Austen’s confident narrative voice is keen to point out the ridiculousness of middle-aged women–and this tendency may be something to critique, a too-ready internalization of patriarchal norms, an attitude of “I may be a woman, but I’m not THAT sort of woman.” I encourage my students to question the ways women have been demeaned as “silly,” “ridiculous,” and “hysterical,” to remember Mary Wollestonecraft’s argument that the women of her day may indeed be silly and vain, precisely because they had been taught and encouraged to be so–but it is very difficult to not feel critiqued by Austen’s narrative voice, confident moral arbiter that she is, and to keenly feel my own inadequacies.
The supposed ridiculousness of women aside, Austen’s judgment cuts most when I find myself identifying with the actual villains.

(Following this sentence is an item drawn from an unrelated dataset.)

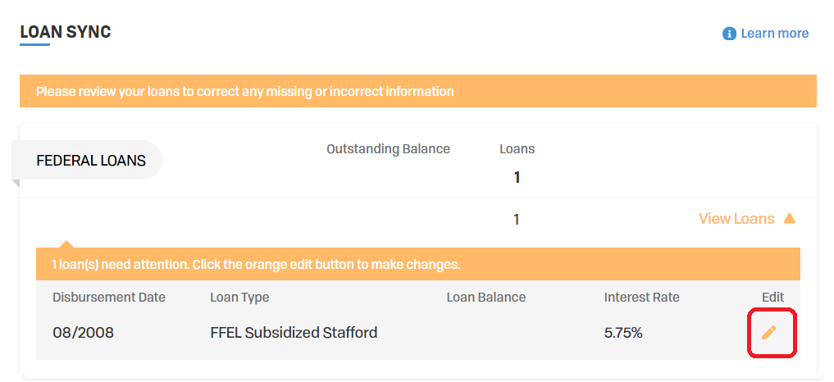This screenshot has height=382, width=834.
Task: Click the Outstanding Balance label
Action: pyautogui.click(x=388, y=149)
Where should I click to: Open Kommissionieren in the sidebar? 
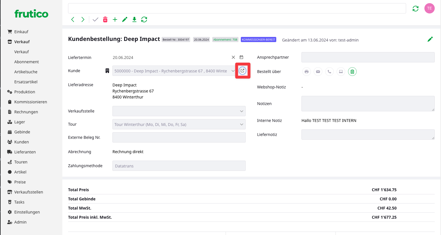point(31,102)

There’s Willoughby, who does not know himself well enough and who thus ends up harming others. Or the charming George Wickham, whose vanity and overwhelming concern for what others think of him prevents him from seeing himself clearly. (Self-knowledge is key in Austen’s novels–it is the prerequisite of moral growth.)

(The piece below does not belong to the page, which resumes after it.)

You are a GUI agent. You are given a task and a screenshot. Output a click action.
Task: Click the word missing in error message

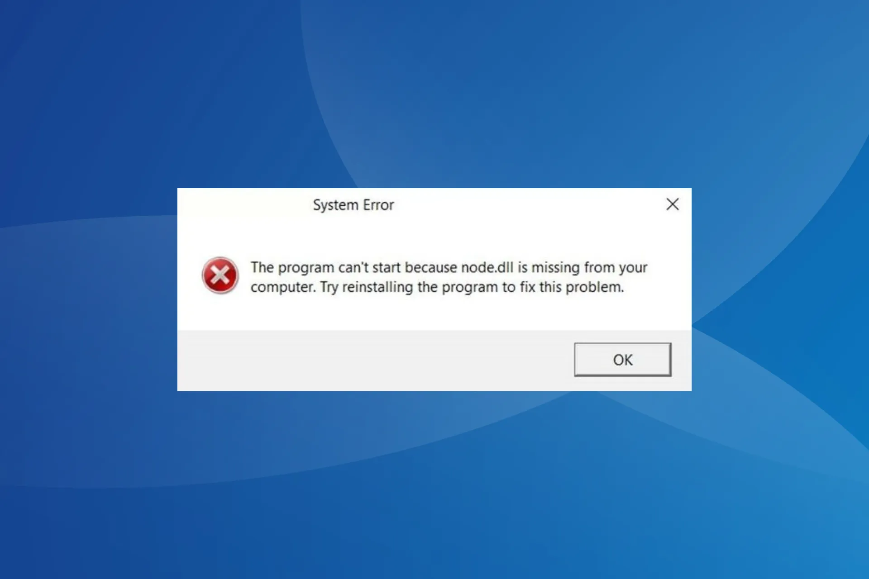(x=555, y=267)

Austen’s narrator is even-handed in her approach, even toward the villains. She never indulges in punishing them for their sins, beyond the punishments they bring upon themselves. But there is a deep sense in Austen’s work that if you miss profiting from critical periods of moral formation–education in childhood and the early growing pains of young adulthood–then your character is fixed forever, for the worse.
There are a few exceptions I can think of here–Mr. Bennet learns belatedly that he should have guided his daughters more prudently, that he should have been less cavalier about the family finances–but late-learning is never radically transformative in Austen’s world.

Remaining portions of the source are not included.